全く、なんて楽しいことでしょう。
 目で、空の青さを見られる事。耳で、鳥の声を聴ける事。肌で、水の冷たさを感じられる事。
 その全てが新鮮で、刺激的で。 
 ヒトの姿になれるようになったことで、全く退屈しなくなりました。
 あの、神とやらの宣告があってから、二十年は経ったでしょうか。
 その間、ほとんど毎日と言って良い程、ヒトになっておりました。
 でも、まだまだ足りません。
 もっともっと、外を歩き回って、もっともっと世界を見て回るのです──。

 ──サクヤ、サクヤ。
「あら、お久しゅうございます、神様」
 ──おや、私の事を覚えていたの。偉いわ。
「ええ、記憶力は良いみたいです。それより本日は如何いたしましたか。随分と音沙汰無かったですが、急にお声を届けて下さるなんて」
 ──ああ、そうね。いえ、一つ忠告をと思って。
「忠告、ですか?はて、私、何かしでかてしまったのかしら」
 ──しでかしたと言うか、はしゃぎ過ぎと言うかですね……。まあ単刀直入に言えば、力を使いすぎですよ、あなた。

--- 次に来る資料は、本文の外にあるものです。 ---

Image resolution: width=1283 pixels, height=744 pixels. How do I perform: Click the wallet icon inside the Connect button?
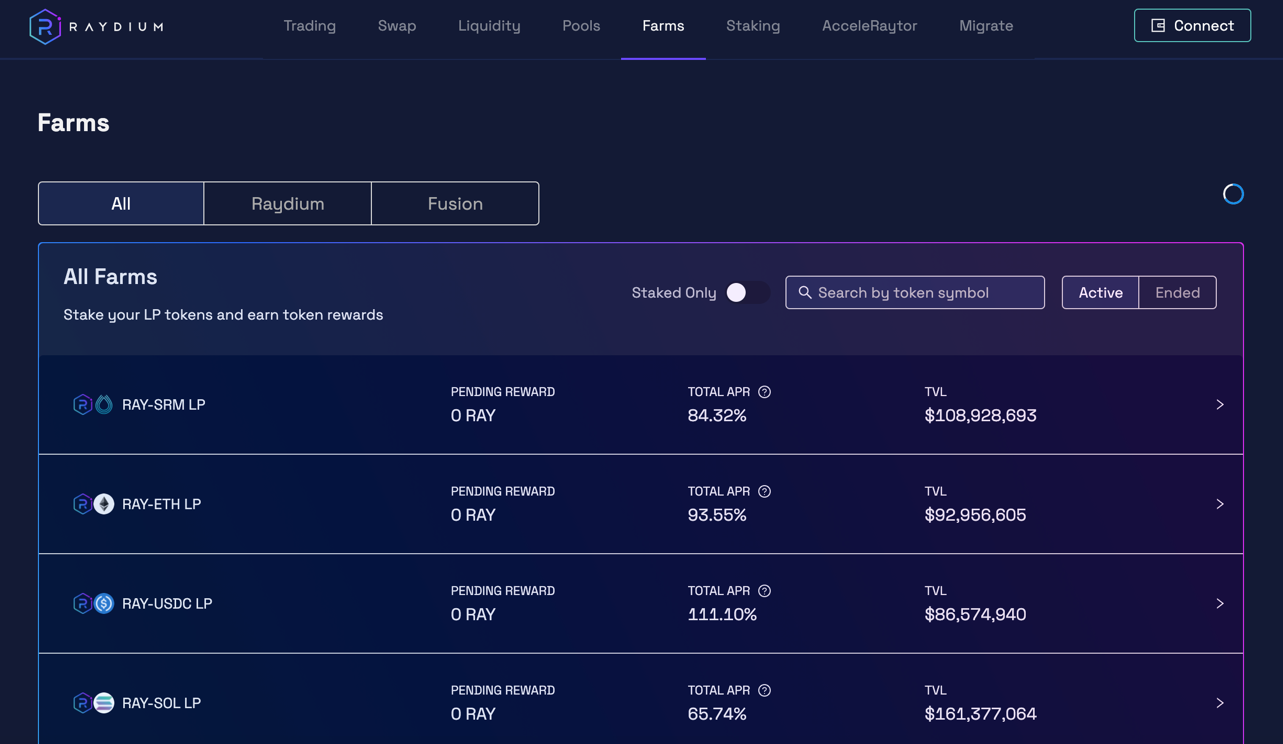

「使いすぎ、と言いますと?ヒトになってばかり、という事ですか?」 
 ──そうですね。こちらの想定を超すペースで実体化しているため、念の為です。しっかり考えているのかなと。
「問題ありませんわ。誰にも迷惑をかけておりませんし、何より私自身が楽しんでいますもの」
 ──あー、いえ、そういう事では無くてですね……。え、もしかして、分かっていない……?
「あら、今一つ要領を得ませんこと。はっきり仰って下さいな」
 ──そうですね、言わせて頂きましょう。このままですとあなた、死にますよ。
「死。死。おや。おやおや。それは少々、想定外ですわ。それは一体、何故でしょう」
 ──言っていませんでしたっけ?ヒトになる度に、貴方の生命エネルギーを使っているのです。
「何という……。神様がその分の力も下さったのではないのですか?」
 ──いやいや、受肉出来る能力に加えて、その分のエネルギーまで渡してたら、神とて破産しますよ。てっきりご存じかと思っていましたが……。
「いえいえ、全くの初耳です。困りましたわ、もう好きにヒトになれないなんて」
 ──顧みずにヒトになるというのもありですが……。
「いいえ、もうヒトにはなりませんわ。死にたくないですもの」
 ──え?
「死にたくはありませんわ、私。せっかくこの世に生を受けたの。生まれたからには、何よりも自分の命が大事。それが当たり前でしょう?世界を見て回ることも素敵ですが、死んでしまうくらいなら眠って居た方がましですことよ」
 ──サクヤ……。
「ええ、ええ。絶対に、長生きしたいもの。そうと決まれば、私は眠らせて頂きます。一刻も早く、どうしようもない退屈から、お暇まさせて頂きますわ」
 ──まあ、あなたがそう言うのなら、私も何も言いません。能力を使うも使わないも、あなた次第ですので。それでは、また。